- **EXTRAIT FOURNI**:
Apathie social-démocrate
Cette offensive réactionnaire se déroule parallèlement à la progression du parti nazi. Celui-ci est de plus en plus soutenu par les milieux économiques (Krupp, Thyssen, etc.) tout en s’affirmant leur adversaire. Cette dualité, Hitler la résoudra rapidement en faveur des gros industriels et grands propriétaires terriens. Il abandonne de son programme la nationalisation des trusts, ou encore « la réforme agraire sans indemnisation ». Les dernières attaques contre les riches sont dirigées contre les propriétaires juifs. Pour terminer de rassurer les milieux de pouvoir, Hitler affirme vouloir respecter la légalité. Pourtant, la violence politique des sections d’assaut (SA) nazies croît sans cesse. Le SPD qui dispose pourtant d’une milice d’autodéfense, la Bannière du Reich (Reichsbanner), l’utilise peu . Même quand c’est le SPD qui est directement visé. Quand en 1933 Hitler la dissoudra, il n’y aura pas de résistance. Sur le plan syndical, l’ADGB, puissant syndicat contrôlé par le SPD, se refusera à suivre l’appel à la grève des communistes lors de la prise du pouvoir par Hitler. Avant cela en novembre 1932, lors de la grève des transports à Berlin le syndicat social-démocrate refusa d’entrer dans une grève illégale mais populaire. Les communistes, à l’origine du mouvement, se trouvèrent alors bientôt rejoints par les nazis qui en occupant le terrain laissé par les social-démocrates tentaient de mordre sur l’électorat ouvrier. L’unité d’action était refusée, ce qui profitait aux nazis et démobilisait la base ouvrière. Dès 1932, le SPD fait preuve de passivité lors de la destitution illégale par le pouvoir du gouvernement du Land de Prusse. Déjà, comme il le fera donc en janvier 1933, il refuse la grève proposée par les communistes. Cette apathie du SPD est là encore causée par une analyse erronée de la situation. Le SPD pense que les nazis respecteront la légalité, et qu’ils ne resteront pas longtemps au pouvoir. Le SPD se refuse par ailleurs à toute alliance de fait avec les communistes. Lorsqu’il crée le Front de fer pour lutter contre les nazis, c’est une alliance essentiellement électorale avec une partie de la droite. Ces erreurs de la social-démocratie entraînera des réactions au sein du SPD avec la scission en 1931 du Parti social des travailleurs (SAP). Ce dernier étant favorable au front unique avec les communistes. La Bannière du Reich comprend mal l’apathie social-démocrate et souhaitera sans succès une lutte active contre le nazisme.

Quelques enregistrements

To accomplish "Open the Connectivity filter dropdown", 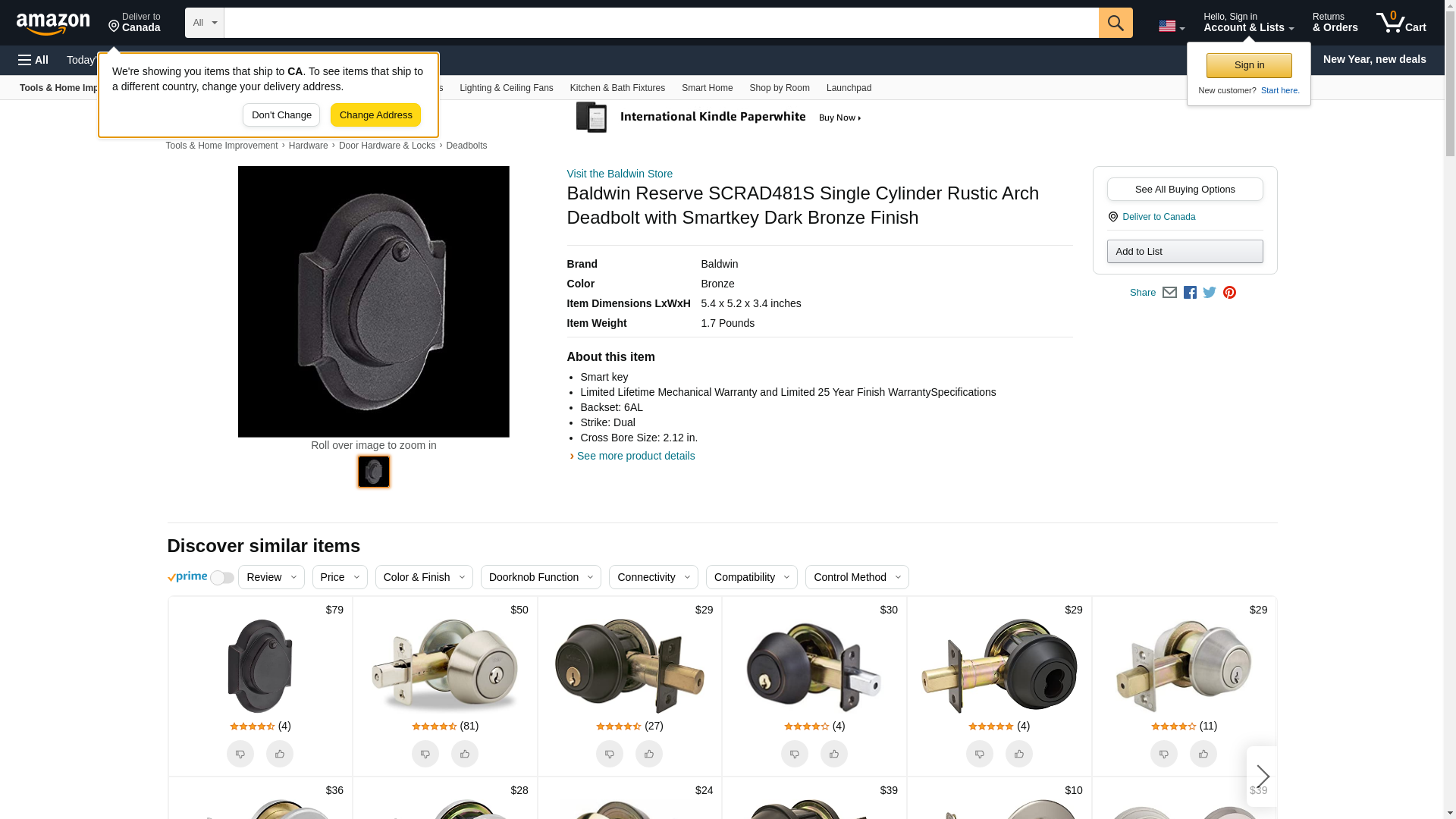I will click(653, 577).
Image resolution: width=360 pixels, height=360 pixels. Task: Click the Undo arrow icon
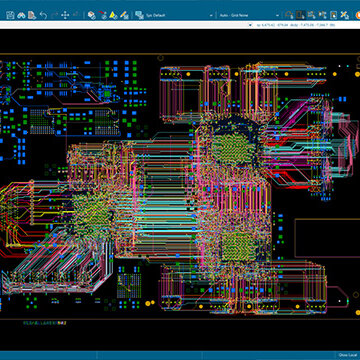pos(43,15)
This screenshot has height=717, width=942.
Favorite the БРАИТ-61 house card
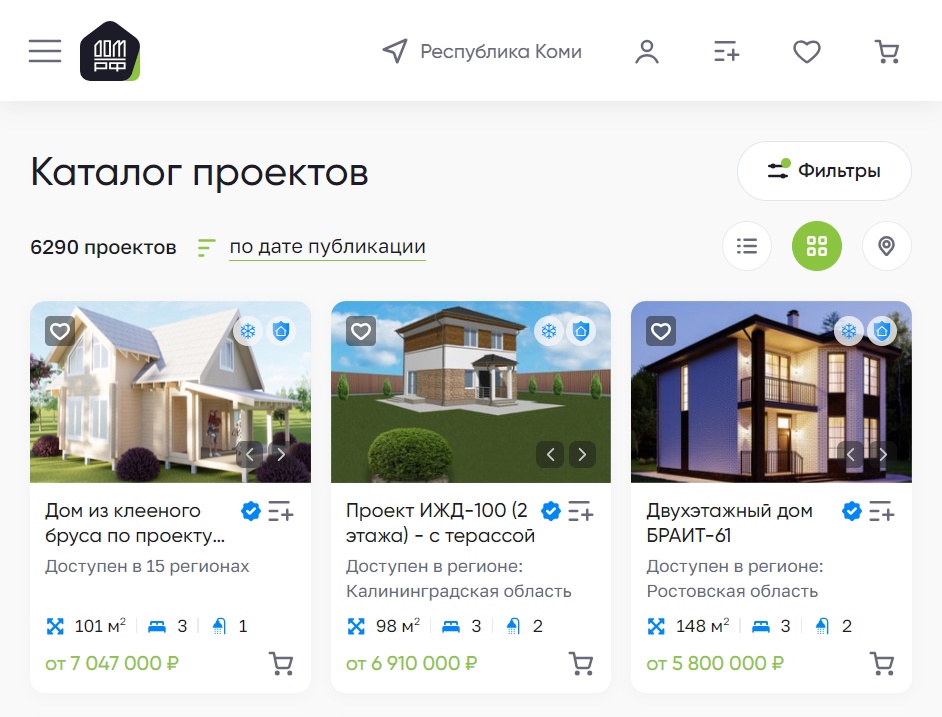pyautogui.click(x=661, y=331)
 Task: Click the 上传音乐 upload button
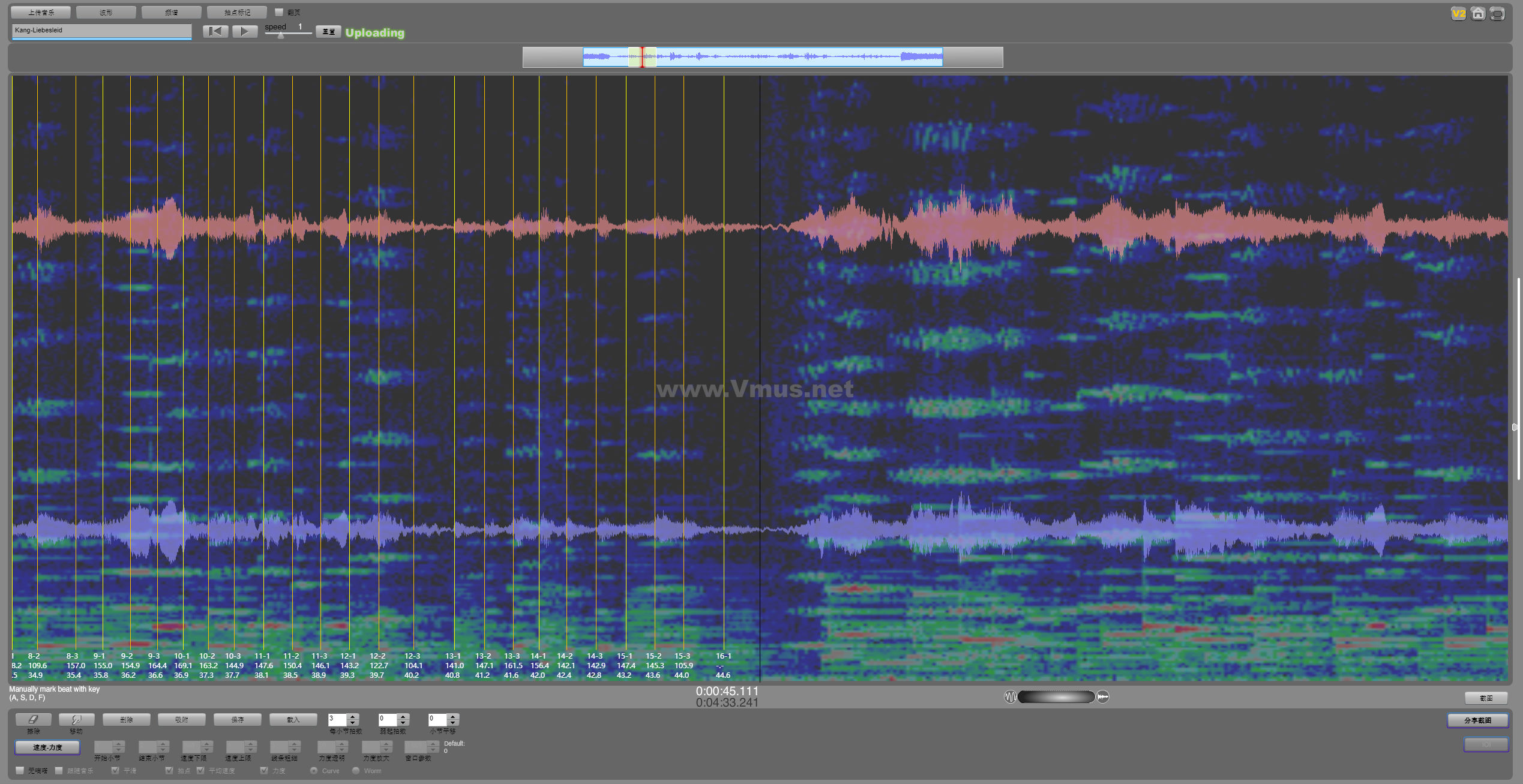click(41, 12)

- **LISTE DES TÂCHES**:
a: D'après l'extrait sur l'apathie social-démocrate, comment s'appelle la milice d'autodéfense dont dispose le SPD ?
b: Poursuivez le texte sur l'apathie du SPD face au nazisme, à la suite de sa dernière phrase.
Ces enregistrements ne servent à rien ici.

- **RÉSULTATS**:
a: La Bannière du Reich (Reichsbanner).

b:
Epilogue
On le voit, les deux principaux partis de la gauche allemande ont commis de nombreuses erreurs. Même si elle n’est évidemment pas totale, leur responsabilité est grande dans l’arrivée au pouvoir des nazis. Cette responsabilité est partagée. Le KPD par sa cécité politique, son incompréhension des rapports de force et son dogmatisme a sacrifié une génération de militants dont la plupart étaient sincères. Ils furent d’ailleurs nombreux à continuer la lutte et donc à périr après janvier 1933. Le SPD que l’on dédouane souvent de ses responsabilités, à fait preuve d’une apathie criminelle. Il a surtout, en soutenant les politiques économiques réactionnaires, contribué à créer le terreau favorable à la montée du nazisme.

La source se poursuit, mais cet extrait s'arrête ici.